Dans L'Express du 17-23 juin, un certain Christian d'Epenoux, qui ne
ménage pas la flagornerie dans l'éloge d'Ahidjo, allant jusqu'à le
qualifier de « géant », avoue pourtant : « L'atroce guerre civile qui a
précédé et suivi l'indépendance (1960) a laissé des traces. »
L'événement a inspiré à tous les journaux sérieux ce genre
d'appréciation et l'on pourrait citer cent phrases comme celle que l'on
vient de lire, prises dans des publications de diverses obédiences.
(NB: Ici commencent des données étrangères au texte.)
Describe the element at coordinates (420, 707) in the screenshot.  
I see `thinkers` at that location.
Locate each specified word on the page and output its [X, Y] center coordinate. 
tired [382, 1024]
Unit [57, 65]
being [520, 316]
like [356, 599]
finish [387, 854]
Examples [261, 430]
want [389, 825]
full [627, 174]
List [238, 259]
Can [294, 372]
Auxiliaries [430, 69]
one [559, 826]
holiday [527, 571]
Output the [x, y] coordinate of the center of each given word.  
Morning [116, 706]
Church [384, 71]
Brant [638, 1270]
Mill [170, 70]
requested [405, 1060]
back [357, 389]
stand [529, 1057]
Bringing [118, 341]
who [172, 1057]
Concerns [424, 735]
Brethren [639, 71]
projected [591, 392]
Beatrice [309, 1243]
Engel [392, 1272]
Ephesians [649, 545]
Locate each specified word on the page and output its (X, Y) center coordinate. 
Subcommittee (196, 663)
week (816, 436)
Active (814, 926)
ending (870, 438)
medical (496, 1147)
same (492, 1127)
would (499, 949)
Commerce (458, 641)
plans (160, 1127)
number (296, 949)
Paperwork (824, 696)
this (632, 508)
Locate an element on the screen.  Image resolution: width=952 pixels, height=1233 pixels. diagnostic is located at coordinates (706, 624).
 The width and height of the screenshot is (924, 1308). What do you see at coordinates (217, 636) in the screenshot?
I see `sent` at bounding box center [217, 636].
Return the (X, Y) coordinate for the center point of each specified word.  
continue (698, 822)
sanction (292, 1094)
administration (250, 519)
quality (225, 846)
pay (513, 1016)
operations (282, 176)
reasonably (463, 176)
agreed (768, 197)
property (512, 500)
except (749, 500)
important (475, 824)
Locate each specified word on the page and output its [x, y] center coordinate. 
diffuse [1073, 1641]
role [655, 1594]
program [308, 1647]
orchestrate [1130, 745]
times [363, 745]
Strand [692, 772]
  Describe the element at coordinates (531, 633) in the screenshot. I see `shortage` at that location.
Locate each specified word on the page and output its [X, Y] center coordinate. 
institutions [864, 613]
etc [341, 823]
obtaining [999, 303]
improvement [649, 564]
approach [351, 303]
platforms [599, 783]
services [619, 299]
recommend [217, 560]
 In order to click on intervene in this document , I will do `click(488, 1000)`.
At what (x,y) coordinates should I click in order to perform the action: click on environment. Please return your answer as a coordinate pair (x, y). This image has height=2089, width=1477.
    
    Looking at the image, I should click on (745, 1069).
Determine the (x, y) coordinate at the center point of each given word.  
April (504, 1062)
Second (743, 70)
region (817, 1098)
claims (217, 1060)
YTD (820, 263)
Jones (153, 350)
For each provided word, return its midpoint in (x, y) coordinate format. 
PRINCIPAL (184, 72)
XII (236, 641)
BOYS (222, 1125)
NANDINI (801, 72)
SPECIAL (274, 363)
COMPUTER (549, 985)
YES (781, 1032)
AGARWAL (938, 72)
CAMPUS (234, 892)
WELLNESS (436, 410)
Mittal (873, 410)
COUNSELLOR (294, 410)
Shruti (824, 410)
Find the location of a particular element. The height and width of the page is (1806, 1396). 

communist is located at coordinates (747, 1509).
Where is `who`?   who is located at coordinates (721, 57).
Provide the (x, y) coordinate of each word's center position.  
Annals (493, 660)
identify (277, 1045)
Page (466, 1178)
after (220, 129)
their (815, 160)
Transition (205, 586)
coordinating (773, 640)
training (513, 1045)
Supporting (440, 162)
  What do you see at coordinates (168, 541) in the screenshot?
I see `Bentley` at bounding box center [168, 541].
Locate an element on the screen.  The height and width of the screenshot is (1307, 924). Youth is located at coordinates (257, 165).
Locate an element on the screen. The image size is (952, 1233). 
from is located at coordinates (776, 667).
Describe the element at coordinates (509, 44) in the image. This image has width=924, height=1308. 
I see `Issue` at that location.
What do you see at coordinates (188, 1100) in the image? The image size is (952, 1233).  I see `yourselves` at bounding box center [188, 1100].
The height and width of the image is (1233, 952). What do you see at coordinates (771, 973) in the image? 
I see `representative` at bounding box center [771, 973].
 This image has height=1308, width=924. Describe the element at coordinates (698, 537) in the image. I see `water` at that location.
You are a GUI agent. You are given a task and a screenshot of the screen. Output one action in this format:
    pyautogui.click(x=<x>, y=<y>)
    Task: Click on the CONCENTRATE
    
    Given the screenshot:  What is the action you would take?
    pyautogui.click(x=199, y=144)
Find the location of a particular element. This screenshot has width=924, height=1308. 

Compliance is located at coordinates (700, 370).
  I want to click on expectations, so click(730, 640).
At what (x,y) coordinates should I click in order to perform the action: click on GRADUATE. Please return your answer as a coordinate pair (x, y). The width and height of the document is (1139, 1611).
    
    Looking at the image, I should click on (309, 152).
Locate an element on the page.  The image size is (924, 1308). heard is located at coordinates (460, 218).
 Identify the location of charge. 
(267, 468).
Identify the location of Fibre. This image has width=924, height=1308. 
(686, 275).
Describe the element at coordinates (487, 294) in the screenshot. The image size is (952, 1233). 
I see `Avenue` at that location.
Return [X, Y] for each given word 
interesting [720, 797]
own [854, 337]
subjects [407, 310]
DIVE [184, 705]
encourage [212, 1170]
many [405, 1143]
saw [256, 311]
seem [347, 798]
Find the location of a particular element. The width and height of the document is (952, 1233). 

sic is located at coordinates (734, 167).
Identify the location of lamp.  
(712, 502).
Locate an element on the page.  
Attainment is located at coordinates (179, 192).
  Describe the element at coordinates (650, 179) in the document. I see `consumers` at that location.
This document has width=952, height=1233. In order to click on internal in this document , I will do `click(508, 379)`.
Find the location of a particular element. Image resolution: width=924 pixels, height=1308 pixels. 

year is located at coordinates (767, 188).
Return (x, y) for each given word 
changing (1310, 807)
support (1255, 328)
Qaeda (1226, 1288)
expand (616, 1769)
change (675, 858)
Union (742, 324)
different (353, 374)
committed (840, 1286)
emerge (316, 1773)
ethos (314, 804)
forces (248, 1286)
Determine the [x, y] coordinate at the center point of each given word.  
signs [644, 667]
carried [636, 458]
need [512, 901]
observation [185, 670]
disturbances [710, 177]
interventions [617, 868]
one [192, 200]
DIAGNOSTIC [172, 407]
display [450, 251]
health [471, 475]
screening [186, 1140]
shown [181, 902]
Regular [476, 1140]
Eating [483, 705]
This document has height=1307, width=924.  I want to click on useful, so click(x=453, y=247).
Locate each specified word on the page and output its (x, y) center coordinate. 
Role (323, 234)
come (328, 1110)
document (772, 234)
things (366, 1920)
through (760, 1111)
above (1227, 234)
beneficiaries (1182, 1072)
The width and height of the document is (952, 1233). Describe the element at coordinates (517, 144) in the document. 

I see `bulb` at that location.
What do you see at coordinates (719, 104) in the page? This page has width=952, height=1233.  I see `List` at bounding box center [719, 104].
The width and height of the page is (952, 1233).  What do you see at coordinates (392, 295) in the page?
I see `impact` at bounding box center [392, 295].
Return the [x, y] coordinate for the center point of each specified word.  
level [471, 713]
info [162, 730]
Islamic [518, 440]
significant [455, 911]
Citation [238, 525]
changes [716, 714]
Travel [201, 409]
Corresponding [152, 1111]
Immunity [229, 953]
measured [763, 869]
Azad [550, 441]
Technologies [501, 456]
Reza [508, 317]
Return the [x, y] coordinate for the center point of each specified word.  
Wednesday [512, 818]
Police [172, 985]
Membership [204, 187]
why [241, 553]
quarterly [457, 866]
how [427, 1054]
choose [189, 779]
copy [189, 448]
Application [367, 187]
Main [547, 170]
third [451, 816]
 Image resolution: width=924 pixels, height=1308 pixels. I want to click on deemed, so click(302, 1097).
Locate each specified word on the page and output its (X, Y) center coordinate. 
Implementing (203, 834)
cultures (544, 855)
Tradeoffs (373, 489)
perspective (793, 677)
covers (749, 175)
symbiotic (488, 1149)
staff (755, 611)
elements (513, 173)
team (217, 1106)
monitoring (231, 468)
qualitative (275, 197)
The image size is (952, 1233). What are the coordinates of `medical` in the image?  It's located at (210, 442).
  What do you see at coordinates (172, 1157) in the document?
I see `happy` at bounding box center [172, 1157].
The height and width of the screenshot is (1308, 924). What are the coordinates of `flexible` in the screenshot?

A n'en pas douter, Main basse sur le Cameroun est né de l'effort quasi
héroïque d'un écrivain pour offrir une information courageuse et
objective au public à propos d'une étape particulièrement douloureuse du
martyre auquel le peuple camerounais est soumis depuis bientôt
vingt-cinq ans, n'en déplaise à Jean-François Bayart et aux mercenaires
de plume de même acabit.
Voici bientôt vingt-cinq ans que les médias français et les porte-plumes
de la bourgeoisie colonialiste s'acharnent à embrouiller l'histoire
récente du Cameroun ou même à la récrire purement et simplement. Leur
dessein est de caviarder la responsabilité de la France dans
l'instauration du fascisme au Cameroun et dans la mort d'innombrables
Camerounais ainsi que la mainmise de Paris, sous couvert de coopération
et d'assistance technique, sur les leviers de commande politiques et
économiques du pays. Ils souhaiteraient qu'il ne soit jamais dit qu'un
[PAGE 8] véritable corps expéditionnaire français, dépêché par de
Gaulle, prit une part prépondérante dans les atrocités qui émaillèrent
les longues années de répression du mouvement révolutionnaire
camerounais.
Par malheur pour eux, il ne semble pas que jusqu'ici ces efforts aient
été fructueux, car les intellectuels camerounais veillent désormais :
ils ne permettront à personne, individu, organisation ou Etat, de
spolier nos Martyrs de leur sacrifice, ni de transformer les pires
criminels en héros.
Il est trop tard, mon cher monsieur J-F. Bayart, pour abolir Main basse
sur le Cameroun : mon livre a vaincu la persécution des gouvernements;
que redouterait-il de vos vaines et lilliputiennes imprécations ?
Mongo BETI
P.S. Texte écrit avant les développements récents, au terme desquels le
ci-devant dictateur cher à M. Jean-François Bayart vient de s'enfuir du
Cameroun où la population réclame qu'il soit mis en jugement pour ses
crimes. Si le ridicule tuait comme on l'en accuse, M. Jean-François
Bayart n'aurait plus que quelques jours à vivre.